Replicate sessions on demand
The method SipSession.startReplicating()
requests that the session be replicated if possible.
It is only meaningful if the replicateByDefault
boolean configuration property is false
.
The method may be called at any point in the session’s lifetime. The session will not actually be replicated until it reaches the "Confirmed" state. If the session is already in the "Confirmed" state when the method is invoked, replication begins immediately. Multiple invocations of this method have no effect.
Obtain dialog ID for session
The SipSession.getDialogID()
method gets the session’s
DialogID
, consisting of Call-ID, local and remote tags.
The string form of this dialog ID may be used as the tracking key in the Session Ownership facility.

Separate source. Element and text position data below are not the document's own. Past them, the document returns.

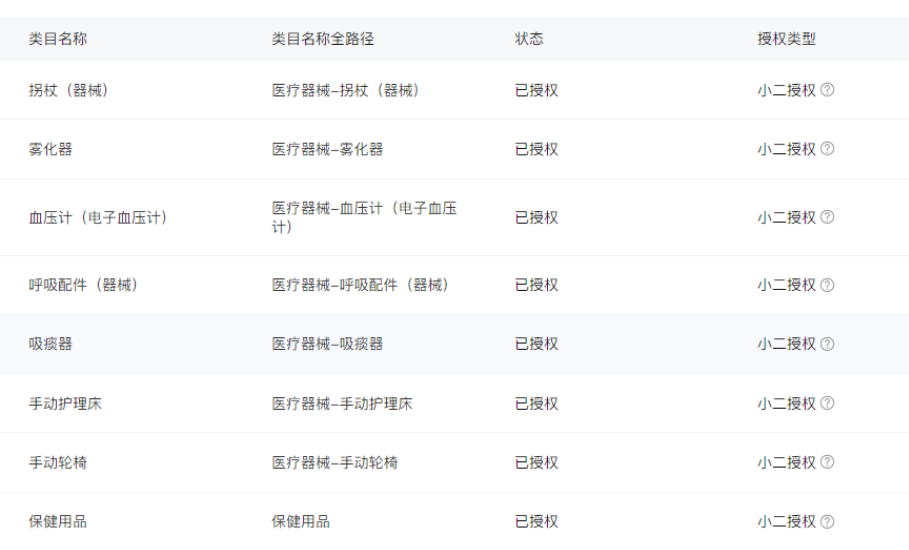
Task: Click 已授权 status in 血压计 row
Action: click(x=536, y=217)
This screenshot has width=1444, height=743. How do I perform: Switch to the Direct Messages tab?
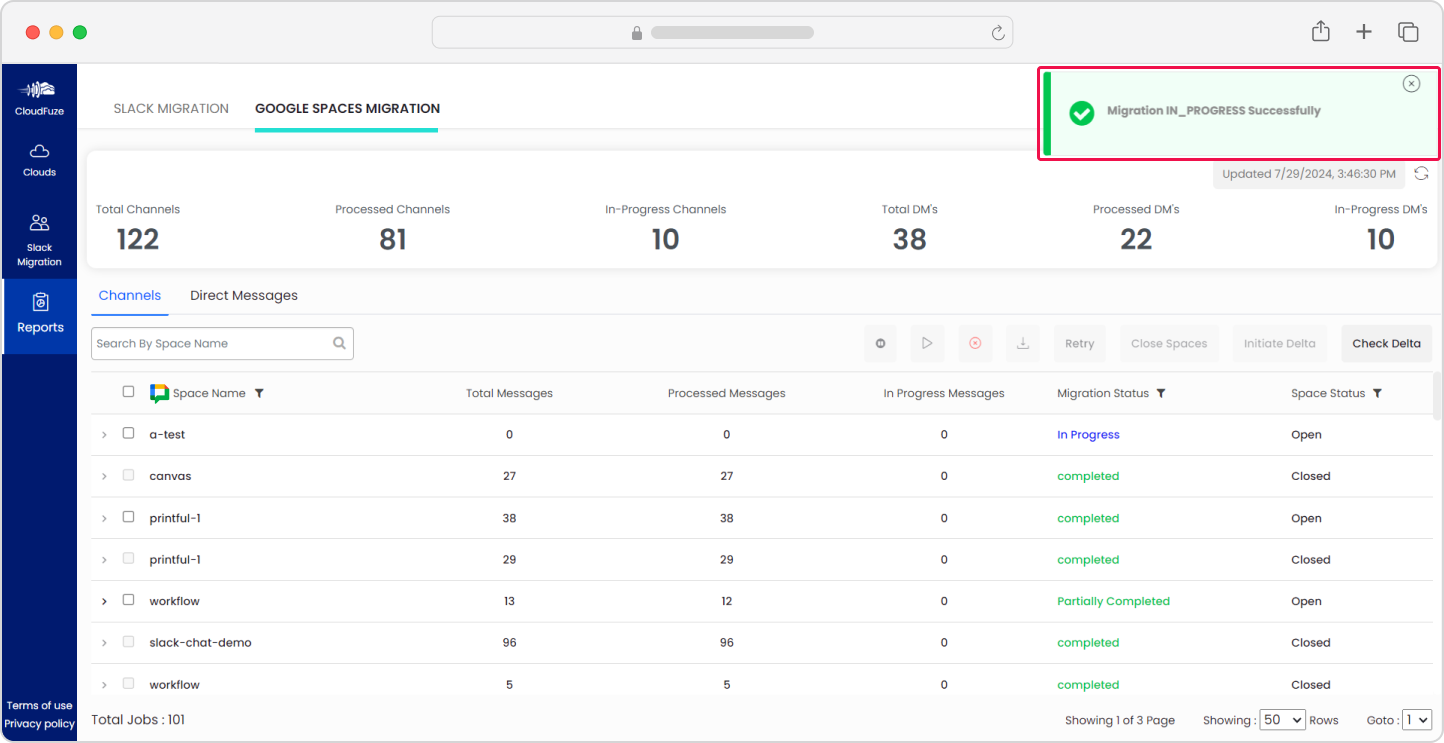pyautogui.click(x=244, y=296)
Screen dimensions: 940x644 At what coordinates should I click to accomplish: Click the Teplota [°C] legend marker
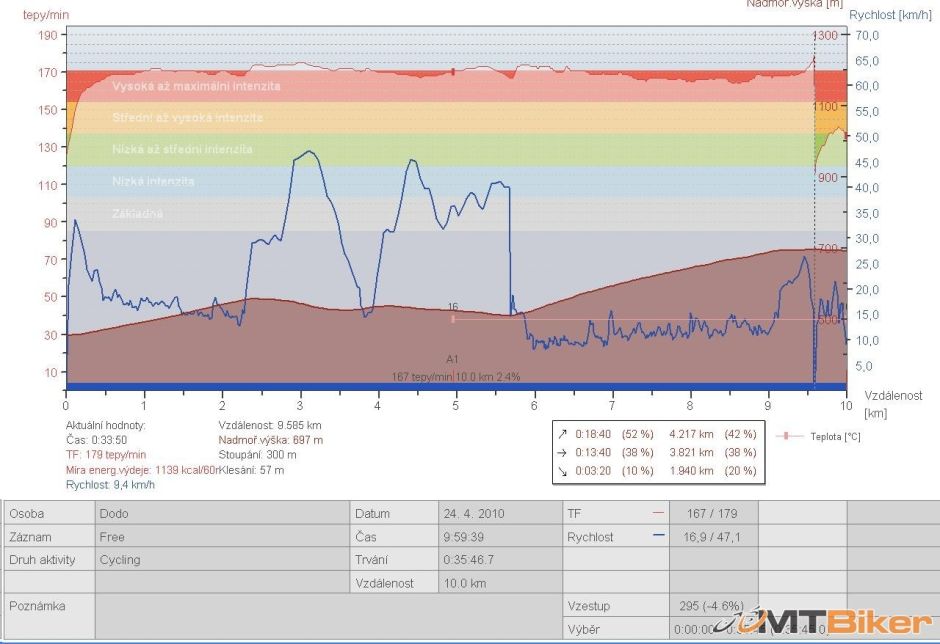tap(787, 436)
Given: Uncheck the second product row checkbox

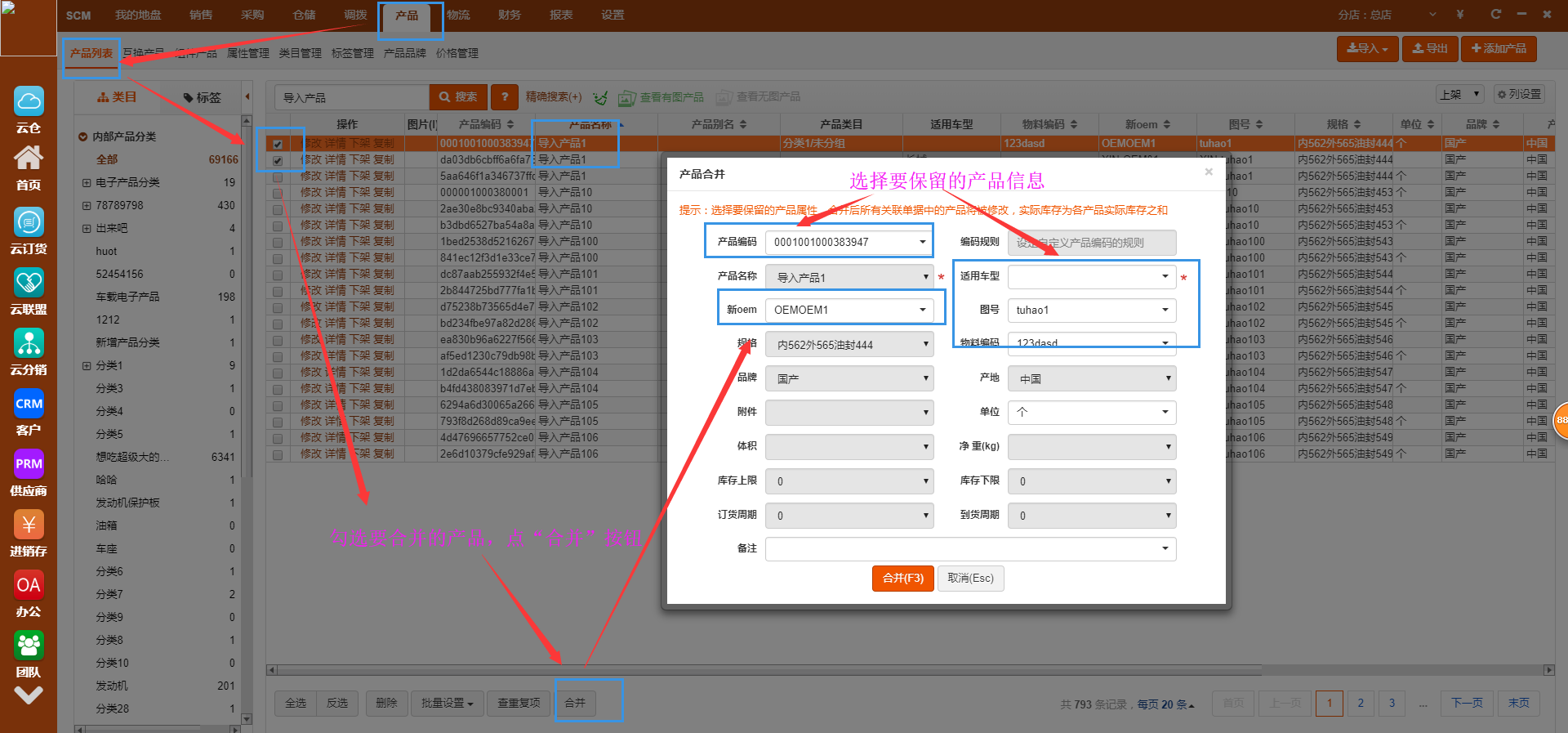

Internal Application Server URI
Each SIS instance has its own unique URI, referred to as the internal application server URI (AS URI). This is a SIP URI used by the SIS for its own communication between SIS nodes. Currently this is used when Session Ownership determines that a mid-dialog request must be handled by another node.
Applications must use the the internal AS URI as the "owner URI" for a session ownership record.
The SipFactory
methods
SipFactory.getInternalASURI()
and
SipFactory.isInternalASURI()
are used to obtain and check these URIs.